Clinical Perspective
- A high prevalence of false ST-elevation MI (STEMI) activations was identified: 38.2% of STEMI activations in a Thai tertiary centre were false positives, highlighting a critical need for improved diagnostic accuracy, especially in resource-limited settings.
- Key predictive factors were identified: absence of typical chest pain, absence of reciprocal ECG changes and localised ST-segment elevation in leads V1–V3 were the strongest independent predictors of false STEMI activation.
- A simple and practical diagnostic tool was developed: the false STEMI score is easy to apply in clinical practice, assigning 1 point for each predictive factor. A score ≥2 demonstrated excellent diagnostic accuracy (AUC 0.983; sensitivity 96.5%; specificity 95.7%), making it suitable for real-time use in emergency settings.

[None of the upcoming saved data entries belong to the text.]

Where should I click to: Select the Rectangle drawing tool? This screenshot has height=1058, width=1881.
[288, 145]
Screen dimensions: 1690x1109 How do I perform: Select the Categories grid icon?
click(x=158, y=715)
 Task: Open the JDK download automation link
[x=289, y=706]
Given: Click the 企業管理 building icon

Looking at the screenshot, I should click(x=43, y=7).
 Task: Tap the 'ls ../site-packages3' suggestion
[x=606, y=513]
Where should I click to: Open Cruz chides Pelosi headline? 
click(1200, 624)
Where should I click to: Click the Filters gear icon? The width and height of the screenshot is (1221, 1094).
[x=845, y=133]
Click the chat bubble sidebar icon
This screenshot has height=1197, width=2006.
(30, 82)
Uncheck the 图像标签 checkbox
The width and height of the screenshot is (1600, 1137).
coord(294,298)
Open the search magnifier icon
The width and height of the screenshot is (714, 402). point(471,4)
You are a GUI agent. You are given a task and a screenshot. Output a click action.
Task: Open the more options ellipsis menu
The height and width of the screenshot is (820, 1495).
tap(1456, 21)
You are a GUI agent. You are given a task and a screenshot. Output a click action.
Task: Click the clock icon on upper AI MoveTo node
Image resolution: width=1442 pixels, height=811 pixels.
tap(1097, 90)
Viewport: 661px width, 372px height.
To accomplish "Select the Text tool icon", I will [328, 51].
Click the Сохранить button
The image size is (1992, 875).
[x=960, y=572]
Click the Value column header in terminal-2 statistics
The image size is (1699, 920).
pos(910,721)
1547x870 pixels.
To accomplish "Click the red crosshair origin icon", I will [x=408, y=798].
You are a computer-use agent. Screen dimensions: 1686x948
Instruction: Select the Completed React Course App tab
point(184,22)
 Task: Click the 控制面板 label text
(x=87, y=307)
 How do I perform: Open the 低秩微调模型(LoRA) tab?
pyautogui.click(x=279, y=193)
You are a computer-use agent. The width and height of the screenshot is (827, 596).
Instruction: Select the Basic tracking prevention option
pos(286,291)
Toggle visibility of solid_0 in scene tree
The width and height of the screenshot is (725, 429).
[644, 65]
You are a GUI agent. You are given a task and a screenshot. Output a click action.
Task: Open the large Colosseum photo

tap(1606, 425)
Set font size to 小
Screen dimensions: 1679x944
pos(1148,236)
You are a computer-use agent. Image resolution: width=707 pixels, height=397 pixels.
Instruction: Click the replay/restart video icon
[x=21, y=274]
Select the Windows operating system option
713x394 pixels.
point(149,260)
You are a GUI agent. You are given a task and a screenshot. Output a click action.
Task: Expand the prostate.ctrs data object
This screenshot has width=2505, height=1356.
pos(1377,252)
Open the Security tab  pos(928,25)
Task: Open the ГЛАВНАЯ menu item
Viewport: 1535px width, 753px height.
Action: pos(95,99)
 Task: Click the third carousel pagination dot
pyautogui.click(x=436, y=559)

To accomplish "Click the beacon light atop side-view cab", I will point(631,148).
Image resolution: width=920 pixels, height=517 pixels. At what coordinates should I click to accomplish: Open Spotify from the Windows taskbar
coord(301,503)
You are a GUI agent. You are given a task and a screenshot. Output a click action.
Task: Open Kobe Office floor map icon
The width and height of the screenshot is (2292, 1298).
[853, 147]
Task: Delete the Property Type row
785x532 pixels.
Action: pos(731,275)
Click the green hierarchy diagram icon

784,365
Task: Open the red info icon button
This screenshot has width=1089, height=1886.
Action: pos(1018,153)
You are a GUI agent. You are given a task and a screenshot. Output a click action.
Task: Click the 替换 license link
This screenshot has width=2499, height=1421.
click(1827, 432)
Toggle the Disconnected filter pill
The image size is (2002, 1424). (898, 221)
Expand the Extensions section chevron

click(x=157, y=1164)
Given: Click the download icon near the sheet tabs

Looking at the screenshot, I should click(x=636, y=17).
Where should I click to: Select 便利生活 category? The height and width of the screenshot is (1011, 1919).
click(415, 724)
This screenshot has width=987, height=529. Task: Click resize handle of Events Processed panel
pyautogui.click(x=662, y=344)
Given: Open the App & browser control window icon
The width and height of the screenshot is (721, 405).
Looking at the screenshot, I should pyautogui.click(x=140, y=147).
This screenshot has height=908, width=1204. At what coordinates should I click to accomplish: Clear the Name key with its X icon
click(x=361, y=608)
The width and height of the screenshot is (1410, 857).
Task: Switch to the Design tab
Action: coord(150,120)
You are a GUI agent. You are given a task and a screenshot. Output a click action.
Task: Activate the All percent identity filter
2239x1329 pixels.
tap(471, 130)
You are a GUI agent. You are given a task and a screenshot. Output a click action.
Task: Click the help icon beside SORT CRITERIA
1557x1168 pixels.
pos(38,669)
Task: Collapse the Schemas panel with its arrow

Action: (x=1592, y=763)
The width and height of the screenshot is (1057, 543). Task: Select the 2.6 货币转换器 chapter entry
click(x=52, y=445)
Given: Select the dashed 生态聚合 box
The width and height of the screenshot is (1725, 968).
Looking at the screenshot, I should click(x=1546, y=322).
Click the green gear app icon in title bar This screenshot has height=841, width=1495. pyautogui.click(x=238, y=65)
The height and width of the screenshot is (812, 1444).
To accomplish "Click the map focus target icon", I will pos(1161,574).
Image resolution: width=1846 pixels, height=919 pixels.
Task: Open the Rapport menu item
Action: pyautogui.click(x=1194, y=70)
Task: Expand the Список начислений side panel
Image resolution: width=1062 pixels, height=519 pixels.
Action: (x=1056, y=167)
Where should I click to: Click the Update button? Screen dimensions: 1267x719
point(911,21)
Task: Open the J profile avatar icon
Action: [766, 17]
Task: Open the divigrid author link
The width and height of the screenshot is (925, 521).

- A valuable tool for junior physicians: the score may support less-experienced clinicians in distinguishing true from false STEMI cases, potentially improving triage accuracy and decision-making.
- Further validation is needed for a broader impact: the score requires external validation and health economic analysis to confirm its effect on reducing clinical burden and costs before routine implementation.